セイクリッド王は、怒りのあまり唇を震わせて何か言おうとしていたが、この場で身内の見苦しい争いを見せたくないという気持ちが働いて、言葉に迷っていた。
ベルスタイン侯爵が王を言い負かしたと思い、にやりと笑みを浮かべたとき、王の横にいたリオンが口を開いた。
「侯爵様、少し私の話を聞いていただけますか?」
「ふん、よその勇者が何を言っても無駄なことだ。まあ、この国を去る前の別れの言葉なら聞いてやろう」
「ありがとうございます……」
リオンは頭を下げると、顔を上げて、その場にいる人々を見回しながら続けた。
「皆さんは、勇者に選ばれた私に〝おめでとう〟と祝福をくださいます。しかし、よく考えてみてください。私はこれから魔王と戦う旅に出るのです。私はこの旅は〝片道の旅〟だと覚悟しています。言い換えるなら〝死出の旅〟です。
ゲール君、君はそんな旅に出る私と一緒に来てくれるのですか? 死を目の前にして、それでも私の横に立っていてくれますか?……」
その言葉を聞いた、ゲールだけではなく、すべての者が胸を詰まらせて下を向いた。
「……私は死が怖い。まだ、死にたくない。これが、勇者の本当の姿です。だから、さっき侯爵様が、この国の勇者を立てて魔王と戦うと言われたとき、正直に言うと私は嬉しかった。ぜひ、そうして欲しいと思いました。
でも、私は神に選ばれました。逃げ出すわけにはいきません。だから、怖いけれど、魔王を討つ旅に出ます。そんな弱虫な私ですが、私を勇気づけてくれる友人が二人います。彼らと一緒なら、目の前に死が迫っても逃げ出さない勇気を持てるし、彼らも私の横に共に立ち続けてくれると思います……。
ランハイム王国には、四年間お世話になり、感謝の気持ちしかありません。この国がずっと平和で、幸せであるために、私は全力で戦ってきます。ランハイム王国に、永遠に神の御加護がありますように」
リオンは言い終え、静まり返った中で、王に向かって騎士の礼をすると、くるりと背を向け、静かに謁見の間から歩み出ていった。
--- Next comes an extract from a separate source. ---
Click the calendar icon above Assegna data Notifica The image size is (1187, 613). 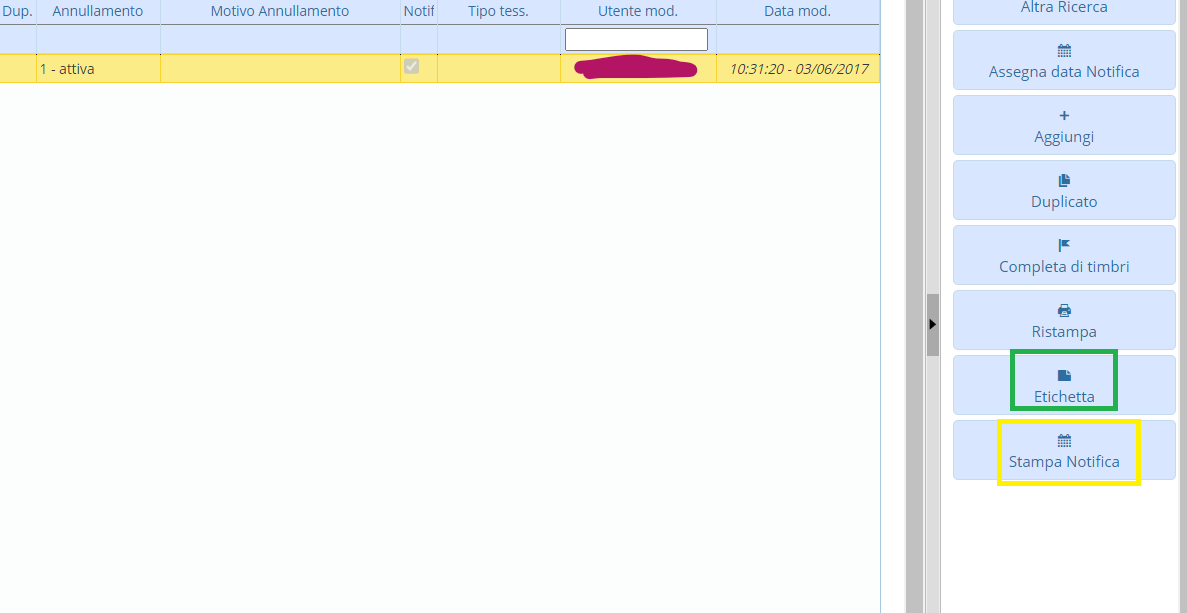[1064, 50]
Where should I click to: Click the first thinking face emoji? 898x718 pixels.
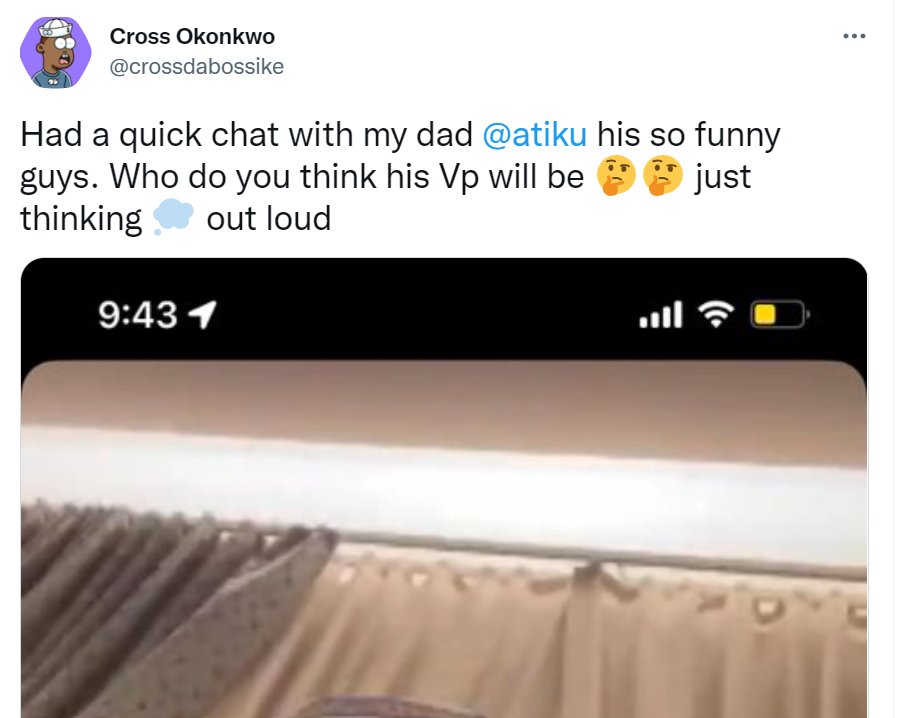616,175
王をはじめ、ほとんどの者たちがその場に立ち尽くし、涙を流していた。ベルスタイン侯爵は何も言わず、そそくさと息子を連れて逃げるように去っていった。
貴族の列の一番後ろで、さっきからハンカチを絞るほど涙にくれていた人物がいた。そこへ、これも流れる涙をぬぐおうともせず、毅然とした態度で一人の人物が歩み寄ってきた。
「エルバート、行くぞ。勇者殿を追うのだ」
「はっ」
ランデール辺境伯に言われたシーベル男爵は、力強く返事をして辺境伯の後から、謁見の間を小走りに出ていった。
♢♢♢
リオンは王城を出て、真っすぐに、四年間生活の場だったプロリア公国公館へ向かっていた。すぐに荷物をまとめて母国へ帰還するつもりだった。
だが、王城の門を出た所で、彼を呼び止める者がいた。
「勇者リオン殿、お待ちくだされ」
リオンが振り返ると、二人の貴族が着替えもしないままで、急ぎ足で近づいてきていた。
「これは、ランデール辺境伯様、シーベル男爵様、私に何か御用で?」
辺境伯はそれにこたえる前に、いきなりリオンの前で片膝をつき、頭を垂れた。シーベル男爵もあわてて主人に倣った。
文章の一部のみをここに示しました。